Yegendorf, founding partner of Howard Yegendorf & Associates LLP, says statutory accident benefits (SABs) were significantly reduced thanks to June 2016 changes to the Insurance Act.
“If you are involved in a car accident, you are entitled to SABs from your insurance company. Sometimes they are referred to as no-fault benefits because you receive them regardless of who caused the accident,” he says. “If someone else was at fault, you also have the option of suing the other party for benefits and expenses by making a tort claim.”
Prior to June 2016, accident victims were entitled to certain benefits based on the classification — minor, serious or catastrophic — of their injuries. Yegendorf says after the amendments, those benefit amounts were reduced significantly, particularly for serious and catastrophic injuries. The test for meeting the catastrophic definition is now higher.
Optional benefits, he says, can top-up income replacement, and double serious and catastrophic injury benefits to $130,000 and $2 million respectively.
“Imagine you became catastrophically injured because you were driving while distracted. The accident was your fault so you cannot make a tort claim. If you opted for additional benefits, you would receive $2 million in benefits. That extra $1 million would make a huge difference in your quality of life.”
Yegendorf says he has an elderly client who was hit by an SUV while she was walking to the store. She was left with serious injuries, including a shattered pelvis. Her husband owned a car and opted for doubling the serious injury payments. A year and a half post-injury, she has used almost half of those benefits, he says.
“At this point, she would have exhausted her accident benefits if not for having the benefits that her husband purchased. Now she has another $65,000 and it is coming in very handy,” he says.
Once you have exhausted your SABs, you have the option to sue the other party for any shortfall — but there are issues that may prevent that.
“First of all, there’s not always an at-fault driver. Sometimes you are the one at fault,” Yegendorf says.
As well, even if the other party is at fault, if you are unable to settle that claim relatively quickly, you could be waiting years before you receive any money.
He says due to the Supreme Court of Canada decision in R. v. Jordan — which ruled that criminal cases in the Ontario Court of Justice need to be tried within 18 months of a charge and Superior Court charges need to be tried within 30 months — civil courts are dealing with a larger backlog of cases.
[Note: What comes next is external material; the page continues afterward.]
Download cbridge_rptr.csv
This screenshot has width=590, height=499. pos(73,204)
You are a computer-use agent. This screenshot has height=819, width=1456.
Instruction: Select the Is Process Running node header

“Hundreds of serious criminal cases including murders, sexual assaults and drug trafficking were stayed by courts because the accused's constitutional right to a timely trial was infringed,” the CBC reports. “To avoid such cases, many jurisdictions in the country funnelled resources from civil courts, which handle lawsuits, personal injury claims, family law and estate claims, to handle those top priority criminal cases.”
Yegendorf says the shifting of resources has significantly delayed civil trial dates.
“It was generally a long wait before, but the Jordan decision has made the situation even worse,” he says. “If I were setting a trial date today, I wouldn’t have a date before 2020 — and that’s just setting the date. It takes about a year to get to that point.”
Someone who has exhausted their accident benefits and is waiting for their civil tort trial could be waiting a long time, Yegendorf says.
“Either they are paying out of pocket and hoping to recoup at trial or they don’t have the money and are going without treatment,” he notes.